**TEXT PROVIDED**

Open Stack

Wed Sep 30 22:13:42 UTC 2020

On Wed, 2020-09-30 at 22:08 +0200, Thomas Goirand wrote:
> Hi Sean,
> 
> Thanks for your reply and sharing your concerns. I still don't agree
> with you, and here's why.
> 
> On 9/30/20 12:29 PM, Sean Mooney wrote:
> > On Thu, 2020-09-24 at 22:39 +0200, Thomas Goirand wrote:
> > > I'm still available to attempt the /healthcheck thingy, I kind of
> > > succeed in all major project but ... nova. Unfortunately, it was decided
> > > in the project that we should put this on hold until the /healthcheck
> > > can implement more check than just to know if the API is alive. 5 months
> > > forward, I believe my original patch [1] should have been approved first
> > > as a first approach. Nova team: any reaction?
> > 
> > i actually dont think the healthcheck enpoint is userful in it current from for any porject
> > that has distibuted process like nova, neutron or cinder.
> 
> With my operator's hat on, I assure you that it is very useful to
> wire-up haproxy. This is btw exactly what it was designed for.

**ENTRIES**
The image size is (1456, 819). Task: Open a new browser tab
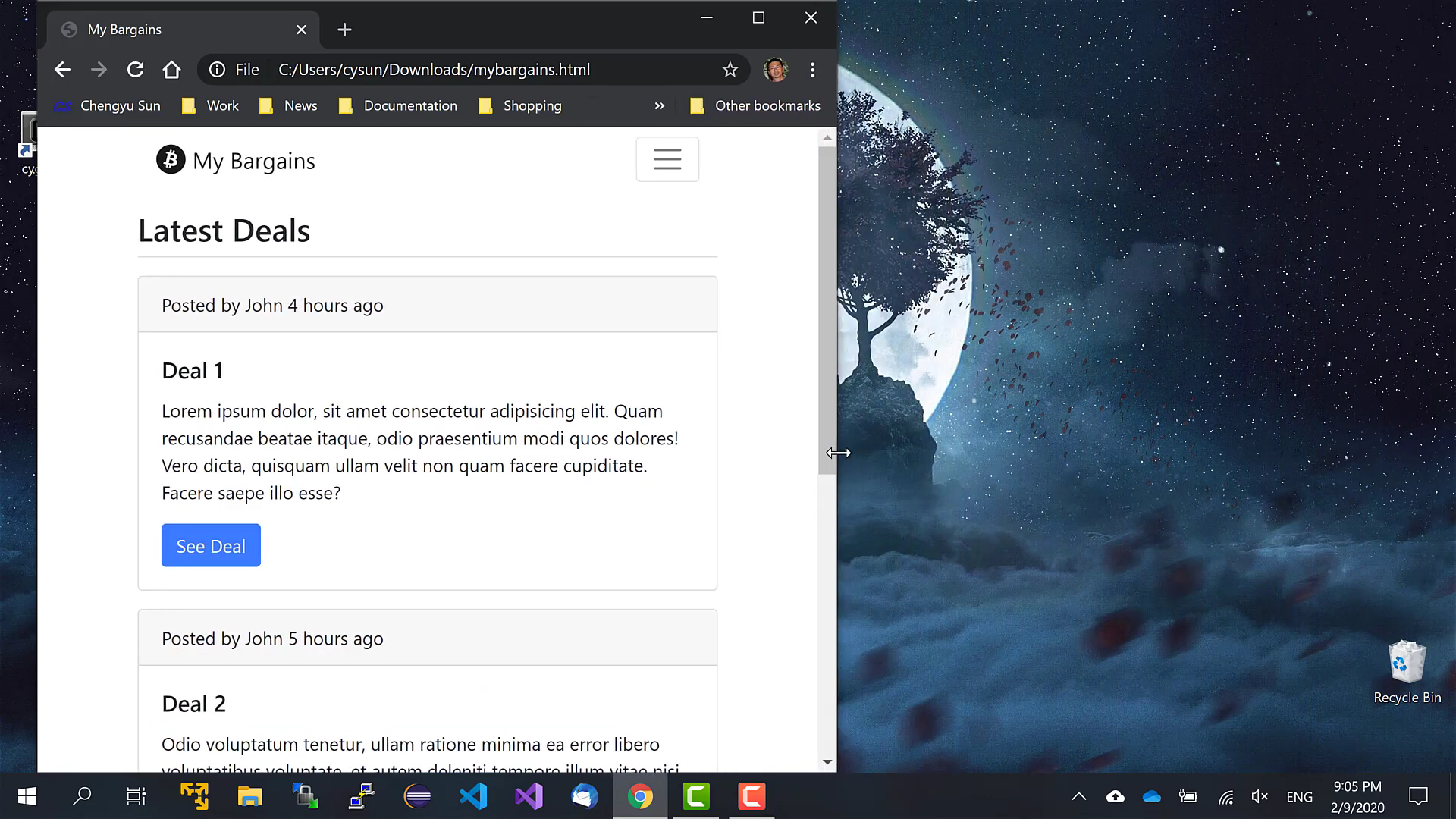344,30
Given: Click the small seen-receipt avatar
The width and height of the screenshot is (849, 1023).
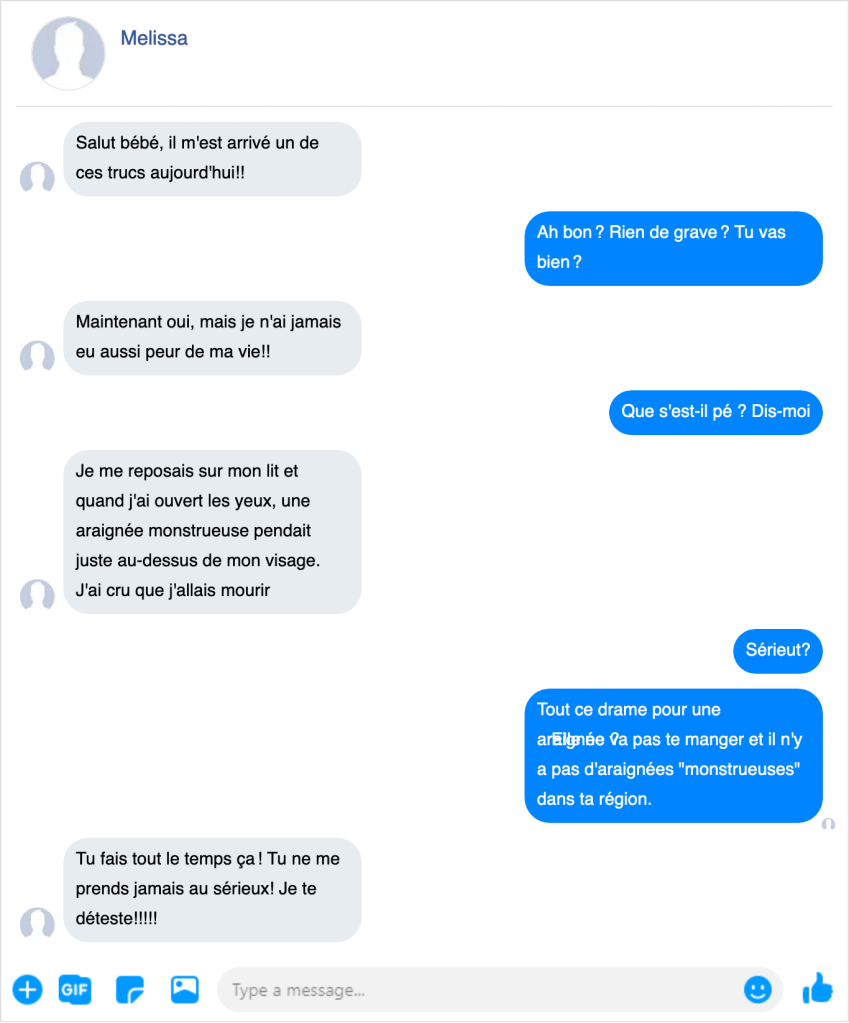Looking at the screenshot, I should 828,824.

**PROBLEM SET**
1. Answer these questions about the OpenStack healthcheck thread:
(a) In which project did Thomas Goirand not succeed with the /healthcheck work?
(b) Which three projects does Sean Mooney give as examples of projects with distributed processes?
(c) What does Thomas Goirand say the healthcheck endpoint is useful for with his operator's hat on?
2. Extend the OpenStack healthcheck thread beyond its final line.

**ANSWERS FOR THIS EXERCISE**
1.
(a) Nova.
(b) Nova, neutron and cinder.
(c) Wiring up haproxy.

2.
> 
> The way haproxy works, is that it actually has to perform an http
> connection to check if the web service is alive. Without a specific URL,
> we can't filter-out that /healthcheck URL from the saved logs in Elastic
> search, which is very annoying.
cant you just hit the root of the service? that is unauthenticated for microversion 
version discovery so haproxy could simple use / for a http check if its just bing used
to test if the rest api is running.
> 
> Not doing a real HTTP check means one falls back to a TCP check, which
> means that your logs are polluted with so many "client disconnected
> unexpectedly" (that's not the actual message, but that's what it is
> doing) since haproxy otherwise does a TCP connection, then closes it
> before what a normal HTTP query would do.
> 
> I've been told to use other URLs, which isn't the way to go. I very much
> think the /healthcheck URL was well designed, and should be used.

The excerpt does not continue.